Cheema Baljash, Tibrewala Anjan
Center for Artificial Intelligence, Bluhm Cardiovascular Institute, Northwestern Medicine, 676 N. Saint Clair Street Arkes Pavilion, Suite 600, Chicago, IL, 60611, USA.
Feinberg School of Medicine, Northwestern University, 676 N. Saint Clair Street Arkes Pavilion, Suite 600, Chicago, IL, 60611, USA.
Heart Fail Rev. 2025 Apr 23. doi: 10.1007/s10741-025-10514-1.
While there is continued progress in developing therapies for patients with heart failure, the condition results in significant morbidity and a sizeable economic impact on our society. Recent advances in wearable sensors combined with machine learning algorithms give hope that heart failure can be better managed remotely and allow for improved clinical outcomes. This is a focused review of the key findings of the SEISMocardiogram In Cardiovascular Monitoring for Heart Failure I (SEISMIC-HF 1) study, presented at the American Heart Association's Scientific Sessions 2024 in Chicago, Illinois. This study showcased the ability of a machine learning algorithm to estimate pulmonary capillary wedge pressure in patients with heart failure with reduced ejection fraction, utilizing seismocardiography, photoplethysmography, and electrocardiography signals obtained non-invasively through a wearable sensor patch (CardioTag) for model input. The authors showed a significant correlation between model-predicted pulmonary capillary wedge pressure and the gold standard pressure measurement obtained from right heart catheterization. Future investigations should assess the implementation of this technology as a part of a treatment strategy for outpatient heart failure care and explore its performance in additional study populations including those with heart failure with preserved ejection fraction and in patients outside of the clinical environment.

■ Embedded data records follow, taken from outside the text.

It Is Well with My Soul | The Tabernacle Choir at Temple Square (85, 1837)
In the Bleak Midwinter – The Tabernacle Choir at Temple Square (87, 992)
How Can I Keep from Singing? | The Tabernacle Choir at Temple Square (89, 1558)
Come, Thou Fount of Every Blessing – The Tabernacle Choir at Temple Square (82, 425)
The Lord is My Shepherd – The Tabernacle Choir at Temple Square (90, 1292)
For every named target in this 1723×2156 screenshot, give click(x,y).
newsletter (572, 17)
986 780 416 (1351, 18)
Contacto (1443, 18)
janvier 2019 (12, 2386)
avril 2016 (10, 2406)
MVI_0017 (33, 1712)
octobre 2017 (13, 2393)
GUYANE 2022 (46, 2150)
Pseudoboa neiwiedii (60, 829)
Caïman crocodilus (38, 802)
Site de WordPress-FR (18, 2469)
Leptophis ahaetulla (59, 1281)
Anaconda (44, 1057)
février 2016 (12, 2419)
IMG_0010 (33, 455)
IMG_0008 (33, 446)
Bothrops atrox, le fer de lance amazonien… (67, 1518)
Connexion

尽管在为心力衰竭患者开发治疗方法方面不断取得进展,但这种疾病会导致严重的发病率,并对我们的社会造成相当大的经济影响。可穿戴传感器与机器学习算法的最新进展带来了希望,即心力衰竭可以得到更好的远程管理,并改善临床结果。这是一篇重点综述,介绍了在伊利诺伊州芝加哥举行的2024年美国心脏协会科学会议上发表的心力衰竭心血管监测中的地震心动图I(SEISMIC-HF 1)研究的主要发现。这项研究展示了一种机器学习算法利用通过可穿戴传感器贴片(CardioTag)无创获取的地震心动图、光电容积脉搏波描记图和心电图信号作为模型输入,来估计射血分数降低的心力衰竭患者肺毛细血管楔压的能力。作者表明,模型预测的肺毛细血管楔压与通过右心导管插入术获得的金标准压力测量值之间存在显著相关性。未来的研究应评估将这项技术作为门诊心力衰竭护理治疗策略的一部分的实施情况,并探索其在包括射血分数保留的心力衰竭患者以及临床环境之外的患者在内的其他研究人群中的表现。